3.5 Comparison of Differential Expression and Modification

A cross-study correlation analysis compared differentially expressed proteins (DEPs) from existing literature with the differentially modified proteins (DMPs) from this study. Six proteins exhibited significant changes in both expression and modification: Thyroxine-binding globulin, Immunoglobulin heavy constant gamma 1, Peptidase inhibitor 16, Ceruloplasmin, Alpha-1B-glycoprotein, and Alpha-1-acid glycoprotein 1. This suggests these proteins are key molecular nodes in MAFLD progression.

4 Discussion

This study demonstrates that urinary protein modification profiles are correlated with the severity of MAFLD. We identified 144 differential modifications in the mild group and 235 in the severe group compared to controls. The heterogeneity of these modifications across pathological stages suggests their potential as non-invasive biomarkers.

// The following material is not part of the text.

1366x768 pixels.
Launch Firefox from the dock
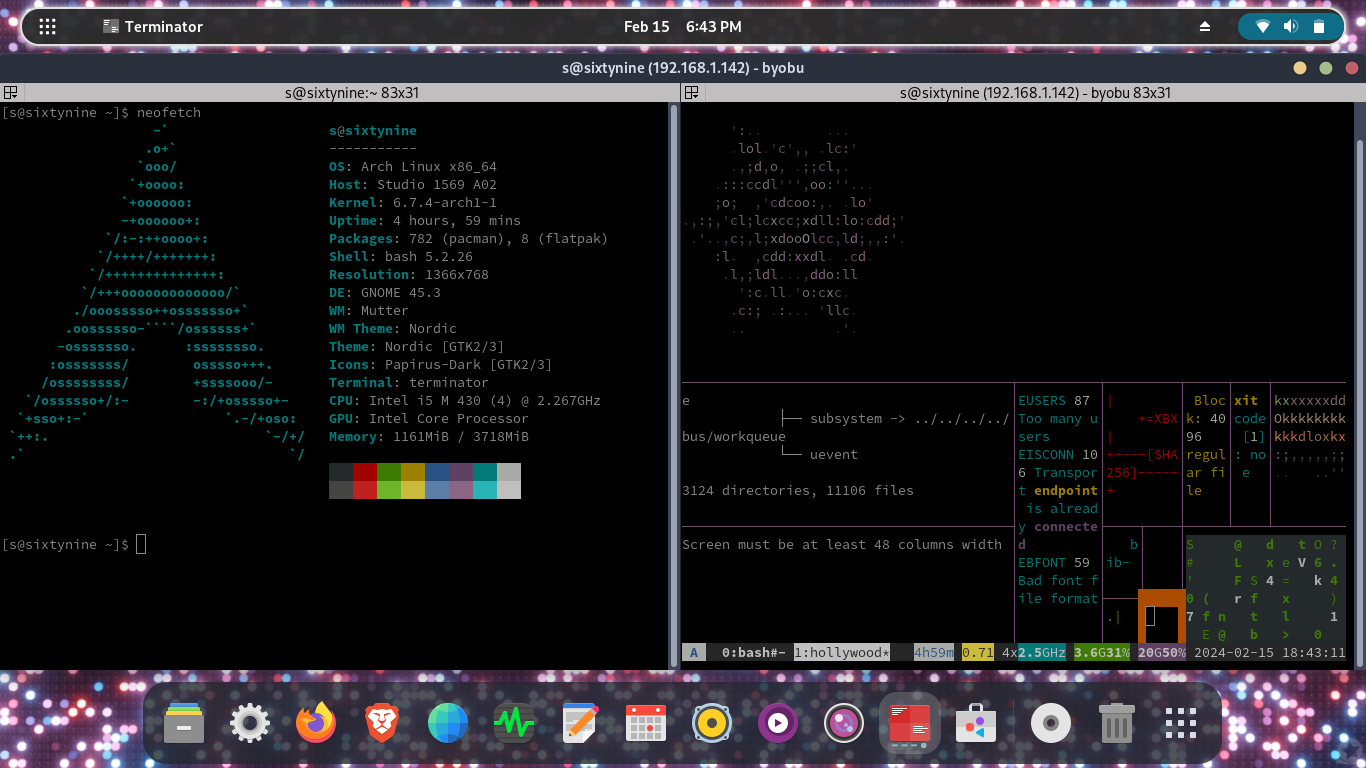(x=315, y=722)
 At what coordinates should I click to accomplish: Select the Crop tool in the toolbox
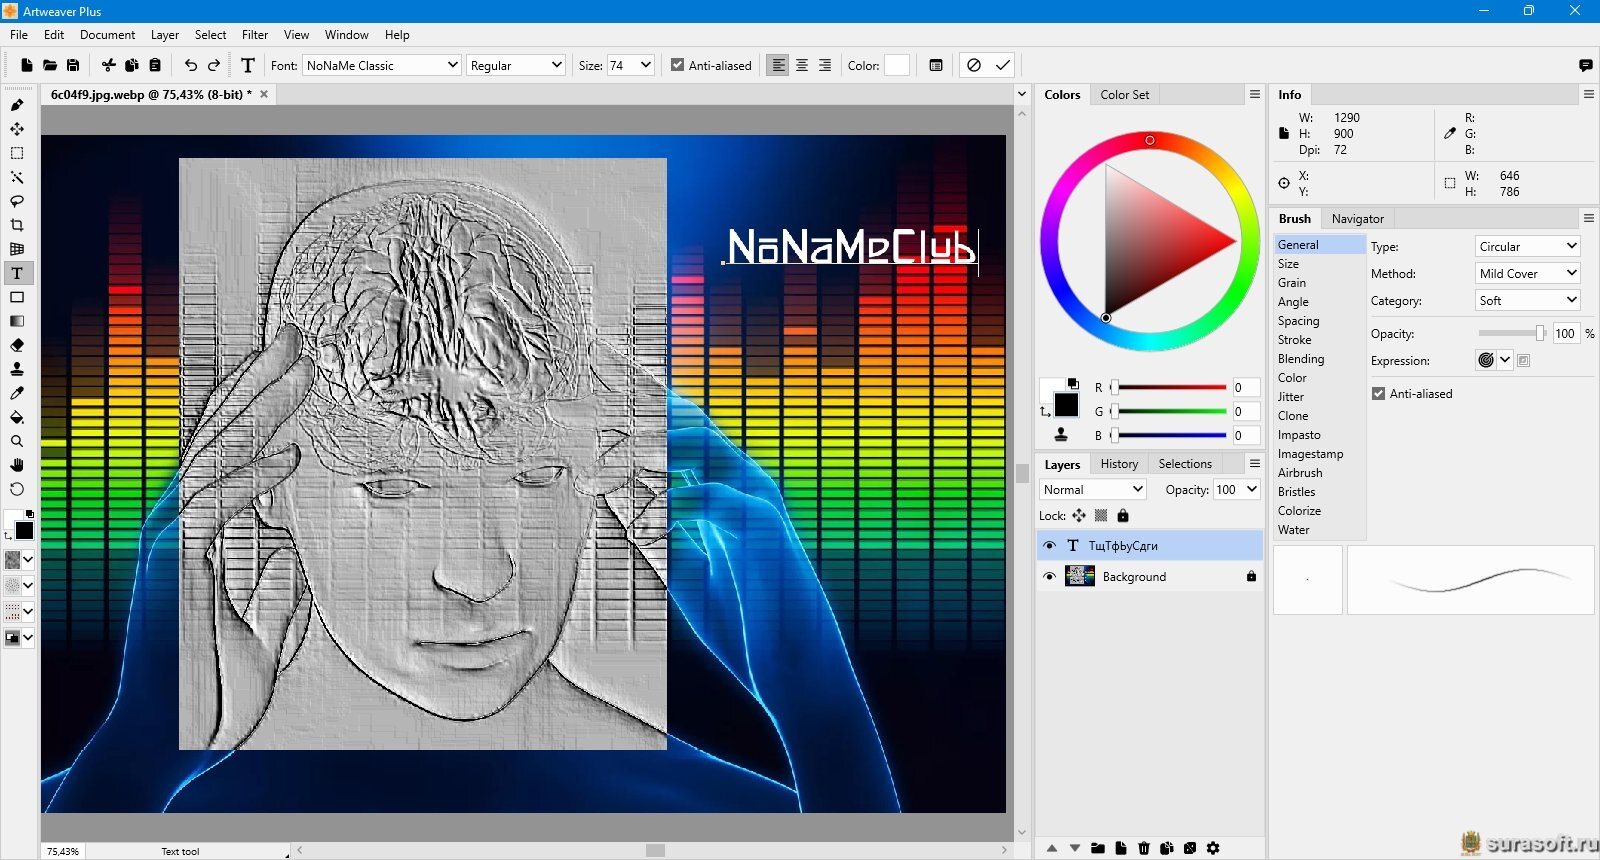click(x=17, y=225)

The discrepancy between the modifications identified here and previously reported functional sites (such as those on SREBP1c) may be due to the nature of urinary proteins, which are products of systemic metabolism and may reflect degradation or transport states rather than primary hepatic signaling. Furthermore, the functional annotation of many identified PTMs remains incomplete in the context of MAFLD. Nevertheless, the enrichment of specific modification types reflects the body's systemic response to hepatic metabolic disorders.

5 Conclusion

We systematically analyzed the differential modification characteristics of the urinary proteome in MAFLD patients. The identification of a significant number of MAFLD-related proteins with altered PTMs provides a new perspective for non-invasive diagnosis and the exploration of disease mechanisms. Future research with larger, multi-center cohorts is needed to validate these findings for clinical translation.